Bynum’s Pharmacy in New Orleans now a state historic site | Entertainment/Life

Nearly 80 years after the opening of a local pharmacy gave Black residents of New Orleans’ St. Bernard neighborhood better access to medicine and healthcare, officials honored the business and its founder by adding the site to the state’s Historic Marker Registry.
Bynum Pharmacy, opened in 1947 by pharmacist and civil rights leader Horace C. Bynum Sr., was formally recognized Sunday as community leaders and relatives unveiled the new marker at 3840 St. Bernard Ave.
“Mr. Bynum was a trailblazer, not only in healthcare but in creating economic opportunities for the Black community,” Liz Sherman, executive director of the Pharmacy Museum, said during the ceremony.
The event was attended by several members of the Bynum family — Adolph Bynum Sr., Adolph Bynum Jr., and Saran Bynum — along with city council members Eugene Green and Oliver Thomas and Judge Arthur Hunter.
The pharmacy, which was in operation until Hurricane Katrina, served as a vital resource during segregation. The new recognition, which family members worked for the last year to get through the governor’s office, stands as remembrance of the community sanctuary that once stood on the now empty lot.
For Saran Bynum, the monument is also a proud symbol of her grandfather’s impact as an activist.
“He was a silent hero to me. He never boasted about it,” she said.

Bynum’s Pharmacy, a longtime Black business in St. Bernard that closed in Hurricane Katrina, was honored with a historic marker.
Who was Horace Bynum?
Originally born in Monroe, Bynum spent most of his life in New Orleans, graduating from both McDonogh No. 35 High School and Xavier University, where he earned a degree in pharmacy in 1936 as one of the program’s earliest graduates.
Back then, Black pharmacists weren’t allowed to work in white pharmacies, so Bynum was forced to take a job as a post office worker that paid 65 cents an hour.
When he finally opened his own shop years later, the drugstore joined part of the city’s first Black-owned strip shopping center in the St. Bernard neighborhood.
“He didn’t let the oppression keep him from doing what he needed to do for his own people,” Saran Bynum said.
Bynum’s business endeavors didn’t stop there. He would go on two other pharmacies, one Uptown and one in the Desire neighborhood, and joined his sons to build over 50 homes in what is now Village de L’Est.
He also worked tirelessly as a civil rights leader, serving as the local NAACP chapter president and collaborating with trailblazers like Judge Thurgood Marshall, Rev. Avery Alexander, A.P. Tureaud, Rev. A.L. Davis, and Mayor Ernest “Dutch” Morial.

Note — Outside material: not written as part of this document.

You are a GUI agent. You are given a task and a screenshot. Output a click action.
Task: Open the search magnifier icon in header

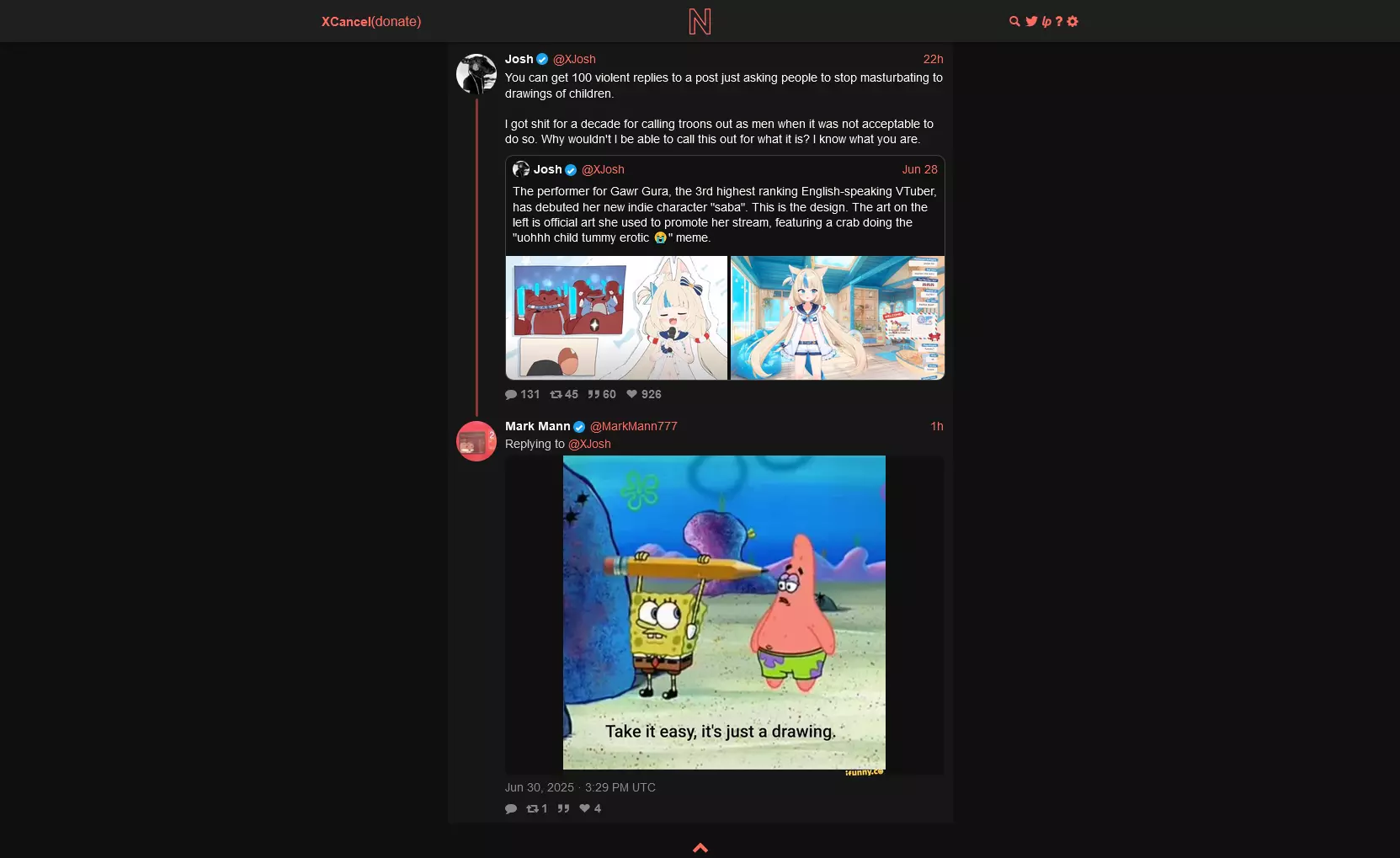click(x=1014, y=21)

Horace Bynum, a New Orleans civil rights leader and pharmacist, shakes Dr. Martin Luther King Jr.’s hand in this historic photo.
The pharmacy’s legacy
Throughout the decades, Bynum’s pharmacy grew to be more than just a stop for medicine. For neighbors, it was gathering ground — a place to meet up with friends and get practical healthcare advice.
Saran Bynum, who worked at the pharmacy as a teen, fondly recalled the pre-school year rush of little girls crowding her grandfather’s shop to purchase ribbons for their hair. Another ever popular item, she said, was Bynum’s “goose grease and honey,” a homemade cold remedy.

Horace Bynum opened Bynum’s Pharmacy in the St. Bernard area of New Orleans in 1947.
Bynum’s pharmacies were forced to closed in August of 2005 after sustaining significant damage during Hurricane Katrina.
Though they were never rebuilt, the drugstores’ impact on the Black community endures, now marked for years to come.